[Written task] Can you copy the rows below word for word, starting at the first row and stopping after the line that contains "[x=564, y=170]"?

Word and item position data
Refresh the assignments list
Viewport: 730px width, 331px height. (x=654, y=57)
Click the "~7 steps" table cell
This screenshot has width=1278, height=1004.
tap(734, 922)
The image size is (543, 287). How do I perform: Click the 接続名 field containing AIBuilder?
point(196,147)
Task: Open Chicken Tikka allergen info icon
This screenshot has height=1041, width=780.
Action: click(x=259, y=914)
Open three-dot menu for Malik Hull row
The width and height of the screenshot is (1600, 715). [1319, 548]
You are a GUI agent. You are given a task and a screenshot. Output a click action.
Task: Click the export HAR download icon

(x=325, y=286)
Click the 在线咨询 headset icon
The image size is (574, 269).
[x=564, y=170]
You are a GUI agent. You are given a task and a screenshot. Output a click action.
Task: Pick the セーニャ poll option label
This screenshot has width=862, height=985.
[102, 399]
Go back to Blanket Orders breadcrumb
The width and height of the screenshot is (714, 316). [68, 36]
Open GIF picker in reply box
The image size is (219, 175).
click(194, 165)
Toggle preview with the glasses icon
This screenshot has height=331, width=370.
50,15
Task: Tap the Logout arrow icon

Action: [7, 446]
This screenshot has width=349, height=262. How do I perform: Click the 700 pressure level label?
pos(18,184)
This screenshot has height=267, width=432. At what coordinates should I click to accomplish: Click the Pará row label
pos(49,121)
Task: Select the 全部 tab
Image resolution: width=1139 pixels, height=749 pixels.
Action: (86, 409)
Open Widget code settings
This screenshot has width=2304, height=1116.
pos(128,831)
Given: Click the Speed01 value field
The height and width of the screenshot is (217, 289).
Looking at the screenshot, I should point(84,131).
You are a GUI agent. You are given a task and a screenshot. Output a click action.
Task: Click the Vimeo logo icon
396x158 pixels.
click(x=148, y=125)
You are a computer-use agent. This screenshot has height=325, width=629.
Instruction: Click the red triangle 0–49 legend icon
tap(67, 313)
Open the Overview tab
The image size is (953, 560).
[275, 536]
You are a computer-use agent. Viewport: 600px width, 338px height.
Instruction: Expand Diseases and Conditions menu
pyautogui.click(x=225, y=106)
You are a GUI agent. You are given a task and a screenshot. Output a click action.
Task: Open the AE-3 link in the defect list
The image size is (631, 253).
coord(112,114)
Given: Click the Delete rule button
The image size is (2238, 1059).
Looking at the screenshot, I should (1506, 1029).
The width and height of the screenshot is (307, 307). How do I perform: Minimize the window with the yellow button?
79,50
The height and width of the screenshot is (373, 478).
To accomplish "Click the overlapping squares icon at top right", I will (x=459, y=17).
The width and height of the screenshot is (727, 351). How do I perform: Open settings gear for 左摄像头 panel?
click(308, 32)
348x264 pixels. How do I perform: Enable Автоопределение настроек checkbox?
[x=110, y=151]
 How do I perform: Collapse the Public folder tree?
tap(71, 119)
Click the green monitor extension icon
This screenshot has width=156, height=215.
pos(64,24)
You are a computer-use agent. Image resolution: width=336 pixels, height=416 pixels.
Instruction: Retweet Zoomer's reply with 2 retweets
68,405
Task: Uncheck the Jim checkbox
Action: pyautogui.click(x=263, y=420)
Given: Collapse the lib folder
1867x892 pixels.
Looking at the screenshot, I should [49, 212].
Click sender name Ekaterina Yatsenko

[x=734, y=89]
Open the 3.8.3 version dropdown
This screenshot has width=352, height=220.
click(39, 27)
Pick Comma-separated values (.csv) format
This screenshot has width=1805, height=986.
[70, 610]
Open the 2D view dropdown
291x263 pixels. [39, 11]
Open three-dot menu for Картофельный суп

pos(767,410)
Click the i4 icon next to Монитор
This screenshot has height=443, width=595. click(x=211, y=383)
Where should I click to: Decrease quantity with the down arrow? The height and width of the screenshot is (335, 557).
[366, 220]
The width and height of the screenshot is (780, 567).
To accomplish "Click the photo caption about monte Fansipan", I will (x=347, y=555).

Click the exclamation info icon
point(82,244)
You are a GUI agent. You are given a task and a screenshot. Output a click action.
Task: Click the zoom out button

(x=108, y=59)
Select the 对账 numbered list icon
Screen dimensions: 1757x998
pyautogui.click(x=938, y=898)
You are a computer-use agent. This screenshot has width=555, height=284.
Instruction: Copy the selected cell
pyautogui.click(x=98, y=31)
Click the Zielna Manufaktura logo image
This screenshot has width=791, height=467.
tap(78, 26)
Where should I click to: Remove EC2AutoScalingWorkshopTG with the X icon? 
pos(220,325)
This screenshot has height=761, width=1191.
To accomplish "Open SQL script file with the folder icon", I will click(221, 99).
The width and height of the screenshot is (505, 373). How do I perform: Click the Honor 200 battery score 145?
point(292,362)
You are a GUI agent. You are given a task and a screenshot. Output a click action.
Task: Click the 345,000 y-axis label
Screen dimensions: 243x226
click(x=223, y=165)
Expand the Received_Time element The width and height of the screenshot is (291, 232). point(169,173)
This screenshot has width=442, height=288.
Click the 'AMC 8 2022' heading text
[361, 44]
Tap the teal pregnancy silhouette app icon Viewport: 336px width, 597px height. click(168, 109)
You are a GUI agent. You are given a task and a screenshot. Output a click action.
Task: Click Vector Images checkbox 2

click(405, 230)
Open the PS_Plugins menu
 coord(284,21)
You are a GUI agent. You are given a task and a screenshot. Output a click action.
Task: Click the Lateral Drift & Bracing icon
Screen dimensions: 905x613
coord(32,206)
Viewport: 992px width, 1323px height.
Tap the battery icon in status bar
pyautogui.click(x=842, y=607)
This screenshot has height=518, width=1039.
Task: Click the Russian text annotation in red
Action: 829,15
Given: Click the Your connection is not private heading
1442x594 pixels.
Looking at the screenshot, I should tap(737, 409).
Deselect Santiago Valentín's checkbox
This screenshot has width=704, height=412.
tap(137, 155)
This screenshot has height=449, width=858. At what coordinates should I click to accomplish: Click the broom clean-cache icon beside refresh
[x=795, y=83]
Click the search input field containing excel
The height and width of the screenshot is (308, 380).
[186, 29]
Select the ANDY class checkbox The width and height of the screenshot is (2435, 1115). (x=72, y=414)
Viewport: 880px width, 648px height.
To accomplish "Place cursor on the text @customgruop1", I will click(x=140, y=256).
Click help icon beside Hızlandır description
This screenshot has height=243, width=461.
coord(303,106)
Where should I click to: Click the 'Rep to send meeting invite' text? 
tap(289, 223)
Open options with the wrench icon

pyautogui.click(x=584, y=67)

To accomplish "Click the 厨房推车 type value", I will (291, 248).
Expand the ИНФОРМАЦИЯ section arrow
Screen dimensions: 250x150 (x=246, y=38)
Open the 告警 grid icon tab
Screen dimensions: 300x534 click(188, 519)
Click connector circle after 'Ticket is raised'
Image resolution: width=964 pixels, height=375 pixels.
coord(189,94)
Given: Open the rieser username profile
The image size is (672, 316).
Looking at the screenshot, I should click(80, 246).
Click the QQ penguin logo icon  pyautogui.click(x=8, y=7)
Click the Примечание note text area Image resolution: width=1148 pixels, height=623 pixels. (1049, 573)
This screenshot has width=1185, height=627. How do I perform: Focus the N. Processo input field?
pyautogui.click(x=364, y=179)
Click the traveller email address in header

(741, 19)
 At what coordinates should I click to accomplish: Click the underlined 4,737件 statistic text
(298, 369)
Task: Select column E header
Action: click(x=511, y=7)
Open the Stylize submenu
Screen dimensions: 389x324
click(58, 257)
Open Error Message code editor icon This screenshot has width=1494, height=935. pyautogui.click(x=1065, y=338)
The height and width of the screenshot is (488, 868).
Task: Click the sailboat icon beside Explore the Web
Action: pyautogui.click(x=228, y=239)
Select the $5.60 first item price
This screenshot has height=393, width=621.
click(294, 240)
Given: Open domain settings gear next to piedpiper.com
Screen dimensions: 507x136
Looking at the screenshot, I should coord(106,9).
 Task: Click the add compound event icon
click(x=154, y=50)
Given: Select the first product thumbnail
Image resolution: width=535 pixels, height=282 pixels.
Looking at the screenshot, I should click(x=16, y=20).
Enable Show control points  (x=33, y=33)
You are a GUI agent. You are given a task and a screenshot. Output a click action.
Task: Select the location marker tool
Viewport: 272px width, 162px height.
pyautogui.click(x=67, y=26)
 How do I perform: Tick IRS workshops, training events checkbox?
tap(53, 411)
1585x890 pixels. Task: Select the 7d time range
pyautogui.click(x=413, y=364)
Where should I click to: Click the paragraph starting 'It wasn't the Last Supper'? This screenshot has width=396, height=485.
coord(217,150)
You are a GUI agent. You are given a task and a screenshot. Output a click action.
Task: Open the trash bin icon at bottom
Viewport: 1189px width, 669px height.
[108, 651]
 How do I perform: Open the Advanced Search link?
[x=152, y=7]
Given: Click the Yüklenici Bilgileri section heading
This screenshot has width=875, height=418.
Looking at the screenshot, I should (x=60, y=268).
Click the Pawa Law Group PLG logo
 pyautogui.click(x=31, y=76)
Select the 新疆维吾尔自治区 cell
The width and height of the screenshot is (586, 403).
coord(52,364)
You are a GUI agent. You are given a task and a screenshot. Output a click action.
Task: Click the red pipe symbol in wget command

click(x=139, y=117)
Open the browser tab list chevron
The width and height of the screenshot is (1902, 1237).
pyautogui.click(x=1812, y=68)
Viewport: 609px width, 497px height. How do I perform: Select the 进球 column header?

[Answer to the problem]
Refresh the assignments list
Viewport: 730px width, 331px height. (x=654, y=57)
Click the "~7 steps" table cell
This screenshot has width=1278, height=1004.
tap(734, 922)
The image size is (543, 287). How do I perform: Click the 接続名 field containing AIBuilder?
point(196,147)
Task: Open Chicken Tikka allergen info icon
This screenshot has height=1041, width=780.
Action: click(x=259, y=914)
Open three-dot menu for Malik Hull row
The width and height of the screenshot is (1600, 715). [1319, 548]
You are a GUI agent. You are given a task and a screenshot. Output a click action.
Task: Click the export HAR download icon

(x=325, y=286)
Click the 在线咨询 headset icon
The image size is (574, 269).
[x=564, y=170]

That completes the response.